*Work request 1*.
Can you retype the AMPLab interview from "If you look" up to and including "parallel processing engines."?

*Extract to read*.
The other thing we were able to do is while this was all going on, the federal government started getting interested in big data. Ultimately, through a long process, AMPLab was chosen as what’s called an Expeditions in Computing computing project from the National Science Foundation. That, along with some other funding we get from DARPA and from the Department of Energy, means our profile right now is about half government funding and half industry funding. It’s kind of the perfect combination for a lot of reasons.

“The decision to go with Scala was an incredibly risky one, and I think at the time if we had realized the stakes we were playing for, it’s an interesting question as to whether we would have really done it.”

Apache Spark as big data revolutionary

Is Spark the biggest thing to come of AMPLab so far?

In terms of what the lab has produced, it’s a pretty sizeable effort overall. There is probably about 80 people involved, including probably 40 to 45 graduate students and postdocs, so it’s a pretty big research effort.

And a lot of what we do ends up being put into the open source system we’re building called the Berkeley Data Analytics Stack, BDAS — it’s pronounced badass. In order to test ideas, we want to implement them, and in order to really implement them we put them in the context of this bigger system so they really solve problems.

If you look at the BDAS stack, there is a bunch of stuff in there. Mesos is part of it. Mesos really grew out of this earlier project called RADLab. Spark interestingly started in RADLab, but it was while all the conversations for creating AMPLab were going on, so we really consider Spark to be the first AMPLab project.

In fact, it is hard to compete with the impact that Spark has had in the short time since it was created. It’s really pretty much taken over the big data ecosystem in terms of parallel processing engines.

Spark is clearly to date the thing that’s had the most external impact, but there’s lots of stuff that has come up that’s been impactful. The Tachyon system for distributed storage is getting a huge following and a has company spun out around that. Then the machine learning stack that we’ve been building — MLLib and the pipelines work we’ve been doing — a lot of that is getting a lot of interest and increasing traction.

The Berkeley Data Analytic Stack. Source: AMPLab

What’s happening in the lab now is because we’ve established this ability to build useful systems that really do solve problems, by and large when students work on software and release it, people pick it up and try it.

For example, we had a few graduate students as a class project look into how would you execute programs written in the statistical programming language R, which traditionally runs on a single machine. How would you run that over a Spark cluster? They worked on that problem, they solved a part of it (not the whole thing), they called it SparkR, they put it out on GitHub and people started using it. Now, SparkR has been picked up by a number of companies, it’s got an open source following and it’s a real part of the Spark ecosystem.

As the project continues, more and more of the things we’re doing are starting to have impact, and part of the appeal of the Spark ecosystem turns out to be just the breadth of things you can do. There’s a lot of systems out there that are targeted at real-time processing or targeted at MapReduce style processing or targeted at relational query processing. Spark does all of those things pretty well, and the ability to do all of that in a unified system, I think, is what’s really driving Spark adoption now.

“Hadoop MapReduce really whet people’s appetites and got people to understand that parallel processing wasn’t just for people in supercomputer centers and could be used by mere mortals.”

*Information shown*.
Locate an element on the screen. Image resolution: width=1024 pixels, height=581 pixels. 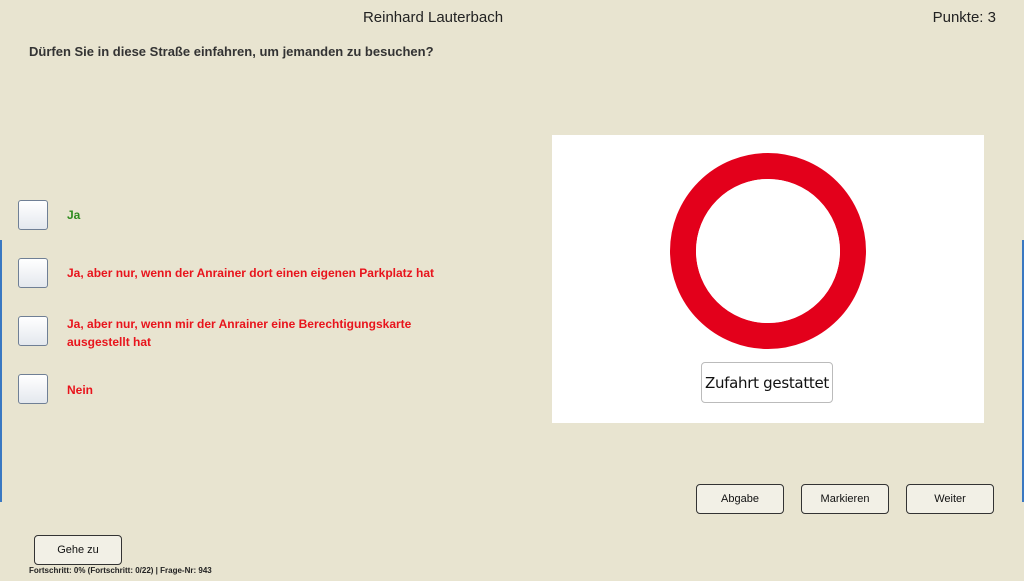
answer-option-1: Ja is located at coordinates (252, 215).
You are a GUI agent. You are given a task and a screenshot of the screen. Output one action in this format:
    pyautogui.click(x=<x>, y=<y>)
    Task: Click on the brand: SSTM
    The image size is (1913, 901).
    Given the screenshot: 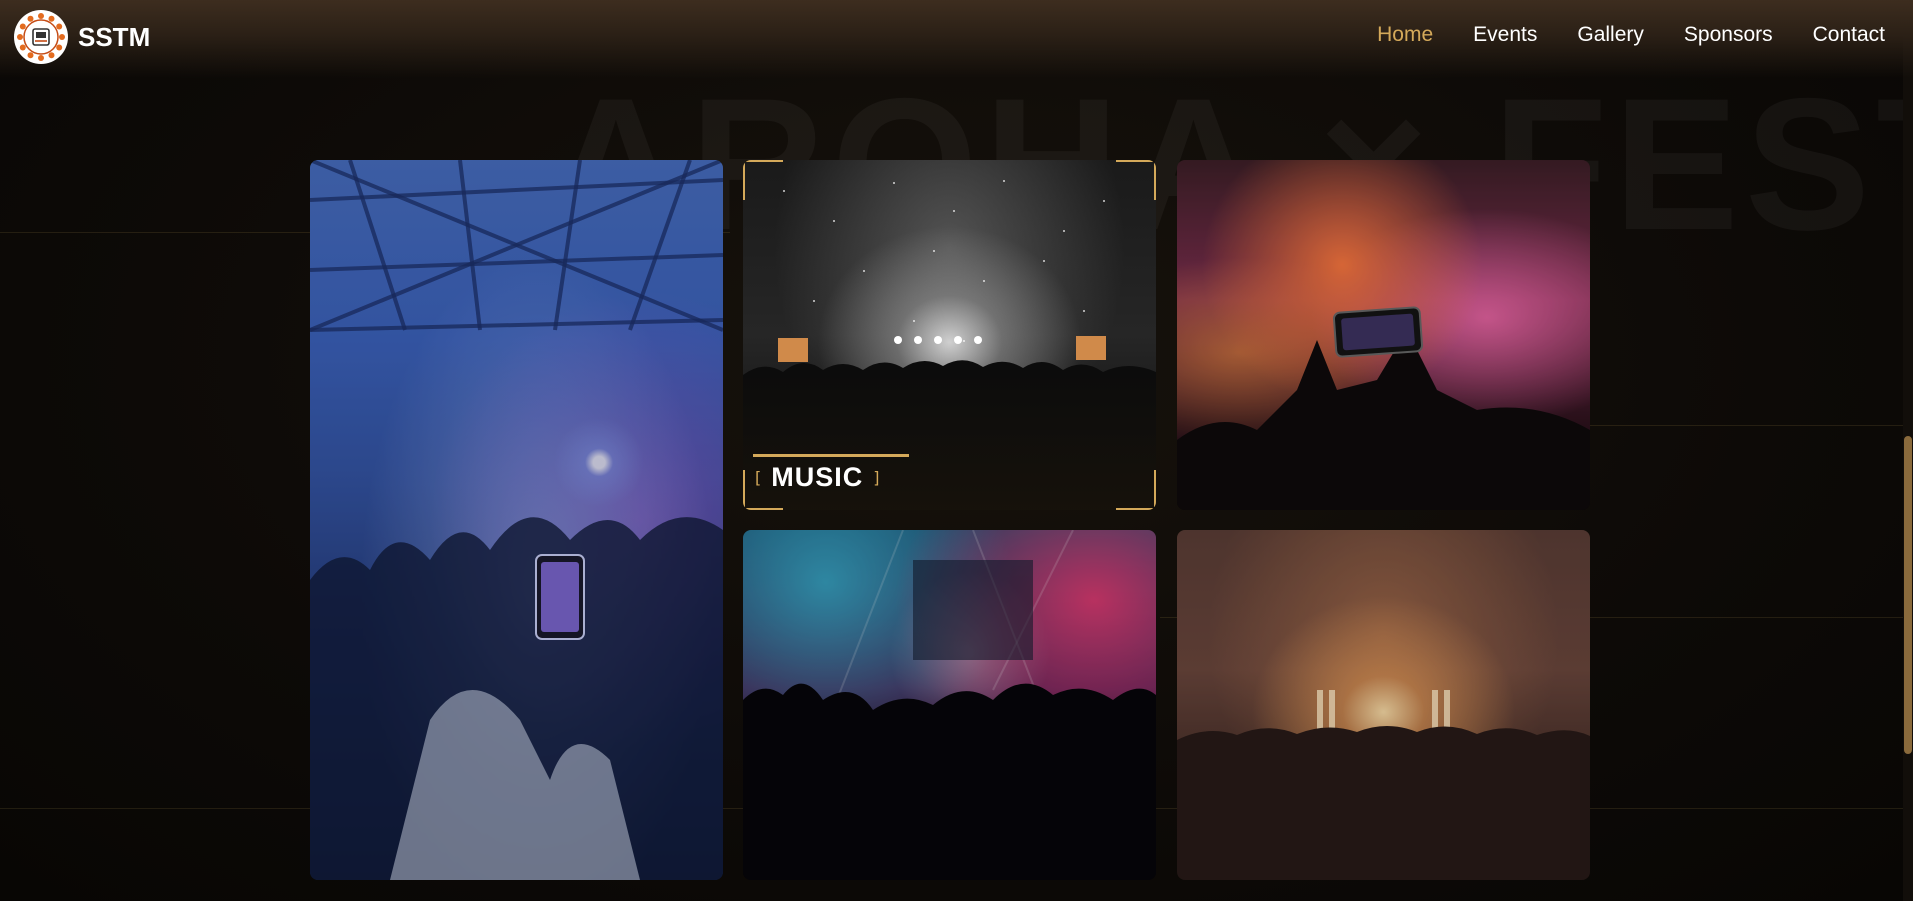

*Work request 2*.
Could you lay out the records as a numbered list, from their first line up to and including the line with "answer-option-1: Ja is", leaving out blank lines and the pictures?

*Answer box 1*.
If you look at the BDAS stack, there is a bunch of stuff in there. Mesos is part of it. Mesos really grew out of this earlier project called RADLab. Spark interestingly started in RADLab, but it was while all the conversations for creating AMPLab were going on, so we really consider Spark to be the first AMPLab project.

In fact, it is hard to compete with the impact that Spark has had in the short time since it was created. It’s really pretty much taken over the big data ecosystem in terms of parallel processing engines.

*Answer box 2*.
1. Locate an element on the screen. Image resolution: width=1024 pixels, height=581 pixels. 
2. answer-option-1: Ja is located at coordinates (252, 215).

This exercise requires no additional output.